I am a historian of the Islamic Middle East and my primary area of expertise is social, economic and legal history of the Ottoman Empire in the early modern era. At St. Mary’s College, I teach various courses in the cross-disciplinary areas of Asian Studies, Women Gender and Sexuality Studies, History and Religious Studies. I use an integrated and comparative approach in my classes, with an emphasis on cross-cultural encounters between the Muslim world, Europe and the Mediterranean.
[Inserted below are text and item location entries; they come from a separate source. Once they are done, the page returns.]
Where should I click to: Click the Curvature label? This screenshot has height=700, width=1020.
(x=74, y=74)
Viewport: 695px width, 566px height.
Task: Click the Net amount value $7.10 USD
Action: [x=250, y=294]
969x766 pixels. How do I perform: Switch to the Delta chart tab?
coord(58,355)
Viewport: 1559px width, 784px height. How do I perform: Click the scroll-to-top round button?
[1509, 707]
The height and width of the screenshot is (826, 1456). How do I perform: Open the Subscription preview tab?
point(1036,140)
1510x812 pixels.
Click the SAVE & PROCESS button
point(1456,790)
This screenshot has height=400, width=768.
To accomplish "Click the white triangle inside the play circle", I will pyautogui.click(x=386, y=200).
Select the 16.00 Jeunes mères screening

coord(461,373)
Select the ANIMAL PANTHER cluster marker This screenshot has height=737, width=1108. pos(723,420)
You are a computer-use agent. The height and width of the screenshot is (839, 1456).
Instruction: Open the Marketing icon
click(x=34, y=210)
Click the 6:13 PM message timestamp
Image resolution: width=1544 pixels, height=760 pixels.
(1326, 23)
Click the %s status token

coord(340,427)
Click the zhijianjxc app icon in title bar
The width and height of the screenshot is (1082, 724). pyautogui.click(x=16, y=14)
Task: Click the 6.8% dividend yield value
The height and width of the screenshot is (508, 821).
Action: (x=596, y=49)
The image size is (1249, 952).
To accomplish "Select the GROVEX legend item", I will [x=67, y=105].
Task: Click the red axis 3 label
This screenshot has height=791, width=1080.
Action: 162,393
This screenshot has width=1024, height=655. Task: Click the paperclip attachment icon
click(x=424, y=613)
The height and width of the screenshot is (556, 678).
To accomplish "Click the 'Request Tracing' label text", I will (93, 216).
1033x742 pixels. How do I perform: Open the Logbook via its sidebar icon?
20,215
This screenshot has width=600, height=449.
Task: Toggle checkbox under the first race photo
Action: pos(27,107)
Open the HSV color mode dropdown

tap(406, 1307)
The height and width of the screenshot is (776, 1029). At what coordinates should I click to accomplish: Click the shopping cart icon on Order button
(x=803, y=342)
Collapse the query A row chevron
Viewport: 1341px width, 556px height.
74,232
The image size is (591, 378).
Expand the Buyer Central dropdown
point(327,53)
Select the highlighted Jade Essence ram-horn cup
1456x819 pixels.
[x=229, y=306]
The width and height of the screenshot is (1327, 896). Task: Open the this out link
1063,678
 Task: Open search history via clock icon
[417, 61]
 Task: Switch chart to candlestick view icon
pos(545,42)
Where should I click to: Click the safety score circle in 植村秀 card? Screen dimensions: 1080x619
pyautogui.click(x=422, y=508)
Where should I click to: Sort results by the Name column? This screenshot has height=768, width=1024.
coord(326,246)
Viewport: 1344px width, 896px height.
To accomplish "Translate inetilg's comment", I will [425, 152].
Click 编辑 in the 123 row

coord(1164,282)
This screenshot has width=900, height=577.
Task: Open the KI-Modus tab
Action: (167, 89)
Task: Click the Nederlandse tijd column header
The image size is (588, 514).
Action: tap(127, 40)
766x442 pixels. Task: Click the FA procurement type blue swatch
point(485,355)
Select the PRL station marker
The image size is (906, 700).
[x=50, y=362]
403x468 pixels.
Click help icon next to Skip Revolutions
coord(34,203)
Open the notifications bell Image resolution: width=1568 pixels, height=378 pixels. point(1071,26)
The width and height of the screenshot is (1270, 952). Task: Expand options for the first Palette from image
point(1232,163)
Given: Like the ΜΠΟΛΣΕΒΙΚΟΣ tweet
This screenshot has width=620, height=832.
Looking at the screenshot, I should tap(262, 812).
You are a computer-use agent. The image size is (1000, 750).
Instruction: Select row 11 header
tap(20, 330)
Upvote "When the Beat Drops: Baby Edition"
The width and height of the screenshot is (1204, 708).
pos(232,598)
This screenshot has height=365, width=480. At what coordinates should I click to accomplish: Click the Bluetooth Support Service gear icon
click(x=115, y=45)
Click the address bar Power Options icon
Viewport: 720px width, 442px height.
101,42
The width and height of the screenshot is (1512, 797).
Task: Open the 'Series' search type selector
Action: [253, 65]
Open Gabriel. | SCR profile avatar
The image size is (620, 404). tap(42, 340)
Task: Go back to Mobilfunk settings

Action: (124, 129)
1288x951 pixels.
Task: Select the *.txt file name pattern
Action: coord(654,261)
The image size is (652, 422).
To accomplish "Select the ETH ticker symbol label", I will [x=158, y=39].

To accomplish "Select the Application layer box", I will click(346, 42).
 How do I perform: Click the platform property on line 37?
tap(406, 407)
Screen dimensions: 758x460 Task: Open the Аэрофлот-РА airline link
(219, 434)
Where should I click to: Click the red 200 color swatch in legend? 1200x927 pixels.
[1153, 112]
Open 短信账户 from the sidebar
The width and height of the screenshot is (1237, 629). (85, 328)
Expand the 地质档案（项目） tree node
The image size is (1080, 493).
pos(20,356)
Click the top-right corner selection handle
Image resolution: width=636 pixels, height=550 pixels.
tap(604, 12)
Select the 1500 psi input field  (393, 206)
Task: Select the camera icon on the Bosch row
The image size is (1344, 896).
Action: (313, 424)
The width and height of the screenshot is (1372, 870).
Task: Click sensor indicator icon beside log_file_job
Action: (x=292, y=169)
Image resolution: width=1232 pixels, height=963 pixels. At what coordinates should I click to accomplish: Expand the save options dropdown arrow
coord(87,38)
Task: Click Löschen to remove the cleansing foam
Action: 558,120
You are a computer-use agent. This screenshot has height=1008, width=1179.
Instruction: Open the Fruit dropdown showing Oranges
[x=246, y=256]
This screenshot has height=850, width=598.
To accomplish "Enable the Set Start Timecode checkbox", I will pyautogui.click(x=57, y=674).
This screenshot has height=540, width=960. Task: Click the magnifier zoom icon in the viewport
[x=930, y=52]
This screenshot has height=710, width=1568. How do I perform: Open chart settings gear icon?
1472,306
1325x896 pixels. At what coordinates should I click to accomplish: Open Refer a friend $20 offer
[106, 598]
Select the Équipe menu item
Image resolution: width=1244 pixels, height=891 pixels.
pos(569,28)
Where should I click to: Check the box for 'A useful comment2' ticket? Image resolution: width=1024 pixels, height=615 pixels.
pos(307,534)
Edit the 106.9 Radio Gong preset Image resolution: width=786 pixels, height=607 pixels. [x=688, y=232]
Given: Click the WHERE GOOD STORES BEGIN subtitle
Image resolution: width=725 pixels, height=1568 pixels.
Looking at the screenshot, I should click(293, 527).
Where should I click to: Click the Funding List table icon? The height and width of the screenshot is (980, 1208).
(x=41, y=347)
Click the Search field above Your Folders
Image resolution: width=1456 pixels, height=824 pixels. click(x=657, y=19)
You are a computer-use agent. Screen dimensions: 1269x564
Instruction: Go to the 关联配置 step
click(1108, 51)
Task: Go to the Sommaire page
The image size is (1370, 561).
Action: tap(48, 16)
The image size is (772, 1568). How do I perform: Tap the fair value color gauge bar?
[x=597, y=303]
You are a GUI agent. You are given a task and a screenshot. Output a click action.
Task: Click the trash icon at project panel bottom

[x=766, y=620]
I am the author of Selim III, social control and policing in Istanbul at the end of the eighteenth century: between crisis and order and I have published a number of book chapters on the artisans and population of Ottoman Istanbul. I have also worked extensively in the Ottoman archives and taught Ottoman language and paleography at the University of Chicago and Georgetown University. My latest project is on urban space and mobility with a focus on the surveillance of “dangerous classes” of Ottoman and European cities.
Areas of Expertise
- Ottoman Empire
- Social and Economic History of the Middle East
- Gender Studies
- History of Islamic states and societies
- Women in the Muslim world
- Study of Islamic civilization

Selim III, Social Control, and Policing in Istanbul at the end of the eighteenth century
In Selim III, Social Order and Policing in Istanbul at the End of the Eighteenth Century (Leiden: Brill, 2014) Başaran examines Sultan Selim III’s social control and surveillance measures. Drawing mainly from a set of inspection registers and censuses from the 1790s, as well as the Sharia court records she paints a colorful picture of the city’s residents and artisans. She argues that the period constitutes the beginnings of large-scale population control and crisis management and urges us to think about the Ottoman Empire as a polity that was increasingly becoming a “statistical” state, along with its contemporaries in Europe, and to go beyond mechanistic models of borrowing that focus primarily on military reform and European influence in our discussions of Ottoman reform and “modernity”.

“Some Observations on Istanbul’s Artisans during the reign of Selim III (1789-1808)”
Betül Başaran and Cengiz Kırlı, in (ed.) Suraiya Faroqhi, Bread From the Lion’s Mouth: Artisans Struggling for a Livelihood in Ottoman Cities, New York/Oxford: Berghann Books, Feb 2015.